### INSTRUCTIONS TO FOLLOW
Find every line of the records that has "beside" and return it.

START SUPPLIED DATA

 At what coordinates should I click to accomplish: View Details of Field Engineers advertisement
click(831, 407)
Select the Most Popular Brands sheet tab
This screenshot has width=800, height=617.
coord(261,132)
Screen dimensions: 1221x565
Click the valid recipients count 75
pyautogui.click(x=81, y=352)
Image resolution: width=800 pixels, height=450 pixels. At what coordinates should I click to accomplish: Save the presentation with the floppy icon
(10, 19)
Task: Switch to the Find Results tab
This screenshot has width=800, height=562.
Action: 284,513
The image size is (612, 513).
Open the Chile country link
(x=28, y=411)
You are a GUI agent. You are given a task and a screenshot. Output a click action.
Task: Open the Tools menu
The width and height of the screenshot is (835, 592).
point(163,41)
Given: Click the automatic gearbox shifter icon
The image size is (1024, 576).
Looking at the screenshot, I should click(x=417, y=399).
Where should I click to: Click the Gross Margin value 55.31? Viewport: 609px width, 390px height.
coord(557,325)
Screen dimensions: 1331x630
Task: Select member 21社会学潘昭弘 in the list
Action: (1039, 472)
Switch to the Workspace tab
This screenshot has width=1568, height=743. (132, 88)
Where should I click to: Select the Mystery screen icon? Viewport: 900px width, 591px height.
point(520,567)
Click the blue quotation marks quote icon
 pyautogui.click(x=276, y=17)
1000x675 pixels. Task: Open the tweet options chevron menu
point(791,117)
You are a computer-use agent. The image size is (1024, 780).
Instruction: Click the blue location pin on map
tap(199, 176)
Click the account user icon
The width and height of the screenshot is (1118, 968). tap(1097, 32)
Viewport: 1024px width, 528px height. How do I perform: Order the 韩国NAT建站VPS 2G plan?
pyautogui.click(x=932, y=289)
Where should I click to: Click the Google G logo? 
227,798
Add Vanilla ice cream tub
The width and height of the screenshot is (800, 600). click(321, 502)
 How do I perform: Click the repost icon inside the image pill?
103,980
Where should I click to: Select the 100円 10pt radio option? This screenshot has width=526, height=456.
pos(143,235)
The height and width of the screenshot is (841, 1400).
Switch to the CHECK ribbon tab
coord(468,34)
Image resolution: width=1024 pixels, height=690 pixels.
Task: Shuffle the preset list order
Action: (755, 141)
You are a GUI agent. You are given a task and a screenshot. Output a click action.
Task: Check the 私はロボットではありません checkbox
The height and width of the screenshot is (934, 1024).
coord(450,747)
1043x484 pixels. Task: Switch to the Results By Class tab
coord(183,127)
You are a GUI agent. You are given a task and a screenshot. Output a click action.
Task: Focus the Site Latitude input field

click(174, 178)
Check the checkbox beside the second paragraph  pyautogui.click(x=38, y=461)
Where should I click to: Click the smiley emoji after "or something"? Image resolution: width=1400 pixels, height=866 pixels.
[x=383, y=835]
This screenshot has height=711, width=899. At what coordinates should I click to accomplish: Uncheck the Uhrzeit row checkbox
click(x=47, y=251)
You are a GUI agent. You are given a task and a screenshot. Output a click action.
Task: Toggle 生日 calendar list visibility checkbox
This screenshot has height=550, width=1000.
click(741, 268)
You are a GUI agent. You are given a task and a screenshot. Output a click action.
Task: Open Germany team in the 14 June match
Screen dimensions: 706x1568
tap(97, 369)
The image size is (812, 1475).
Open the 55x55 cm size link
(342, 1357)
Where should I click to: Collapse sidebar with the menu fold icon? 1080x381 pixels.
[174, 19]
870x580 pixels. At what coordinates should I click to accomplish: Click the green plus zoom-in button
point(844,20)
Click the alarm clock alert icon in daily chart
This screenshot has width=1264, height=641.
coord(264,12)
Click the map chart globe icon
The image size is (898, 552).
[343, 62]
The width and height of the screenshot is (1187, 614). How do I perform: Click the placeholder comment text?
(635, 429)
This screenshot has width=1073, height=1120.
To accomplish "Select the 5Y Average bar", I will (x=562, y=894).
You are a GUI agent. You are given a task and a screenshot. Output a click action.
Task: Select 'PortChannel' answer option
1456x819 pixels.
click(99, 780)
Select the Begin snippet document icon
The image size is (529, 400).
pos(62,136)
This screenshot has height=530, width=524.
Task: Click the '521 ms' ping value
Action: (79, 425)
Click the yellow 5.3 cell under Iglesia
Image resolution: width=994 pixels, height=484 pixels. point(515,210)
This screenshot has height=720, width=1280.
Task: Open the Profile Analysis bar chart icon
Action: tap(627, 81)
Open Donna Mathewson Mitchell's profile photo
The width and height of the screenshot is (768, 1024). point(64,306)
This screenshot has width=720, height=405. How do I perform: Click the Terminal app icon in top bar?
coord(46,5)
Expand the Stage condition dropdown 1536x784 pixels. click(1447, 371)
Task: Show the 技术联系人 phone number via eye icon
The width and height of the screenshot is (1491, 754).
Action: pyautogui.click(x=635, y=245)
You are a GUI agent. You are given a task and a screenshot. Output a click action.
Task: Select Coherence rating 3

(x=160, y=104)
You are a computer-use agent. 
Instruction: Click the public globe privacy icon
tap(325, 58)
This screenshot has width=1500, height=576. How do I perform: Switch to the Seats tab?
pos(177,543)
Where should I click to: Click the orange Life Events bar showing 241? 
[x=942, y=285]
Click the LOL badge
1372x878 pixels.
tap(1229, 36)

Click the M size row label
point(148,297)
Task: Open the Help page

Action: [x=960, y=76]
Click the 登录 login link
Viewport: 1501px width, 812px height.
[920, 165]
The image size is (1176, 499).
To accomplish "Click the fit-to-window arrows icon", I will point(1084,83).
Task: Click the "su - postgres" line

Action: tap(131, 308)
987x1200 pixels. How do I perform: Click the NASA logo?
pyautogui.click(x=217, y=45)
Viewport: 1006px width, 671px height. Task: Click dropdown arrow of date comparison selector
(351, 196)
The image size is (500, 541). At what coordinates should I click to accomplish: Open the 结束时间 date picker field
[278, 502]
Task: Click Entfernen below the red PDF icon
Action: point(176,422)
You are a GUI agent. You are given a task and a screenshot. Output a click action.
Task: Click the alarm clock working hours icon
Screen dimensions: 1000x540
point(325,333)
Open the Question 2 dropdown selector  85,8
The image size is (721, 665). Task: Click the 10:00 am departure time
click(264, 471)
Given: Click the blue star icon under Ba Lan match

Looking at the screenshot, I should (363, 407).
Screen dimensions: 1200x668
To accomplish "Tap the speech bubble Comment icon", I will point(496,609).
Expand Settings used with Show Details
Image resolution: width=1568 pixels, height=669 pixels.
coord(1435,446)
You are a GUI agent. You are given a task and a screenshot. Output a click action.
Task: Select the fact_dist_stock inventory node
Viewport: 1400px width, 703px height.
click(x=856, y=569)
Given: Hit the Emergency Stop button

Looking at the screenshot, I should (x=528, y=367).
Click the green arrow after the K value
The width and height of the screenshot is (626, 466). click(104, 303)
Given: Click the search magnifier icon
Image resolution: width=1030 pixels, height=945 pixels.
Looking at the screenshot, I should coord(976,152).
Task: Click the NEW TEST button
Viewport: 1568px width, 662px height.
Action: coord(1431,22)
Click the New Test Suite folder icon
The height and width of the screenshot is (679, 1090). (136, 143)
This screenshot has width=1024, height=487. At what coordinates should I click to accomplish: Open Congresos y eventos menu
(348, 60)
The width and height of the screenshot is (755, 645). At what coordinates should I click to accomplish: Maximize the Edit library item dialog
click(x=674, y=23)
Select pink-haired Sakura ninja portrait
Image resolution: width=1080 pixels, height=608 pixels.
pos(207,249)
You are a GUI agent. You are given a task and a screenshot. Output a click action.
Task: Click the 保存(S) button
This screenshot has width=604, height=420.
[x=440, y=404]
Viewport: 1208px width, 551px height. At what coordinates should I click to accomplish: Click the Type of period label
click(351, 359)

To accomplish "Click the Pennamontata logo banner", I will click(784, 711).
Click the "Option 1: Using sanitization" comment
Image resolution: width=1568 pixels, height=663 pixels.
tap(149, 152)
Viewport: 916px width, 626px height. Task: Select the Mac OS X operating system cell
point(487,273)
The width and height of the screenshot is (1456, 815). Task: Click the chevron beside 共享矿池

END SUPPLIED DATA

### ANSWER TO THE EXERCISE
Check the checkbox beside the second paragraph  pyautogui.click(x=38, y=461)
The width and height of the screenshot is (1456, 815). Task: Click the chevron beside 共享矿池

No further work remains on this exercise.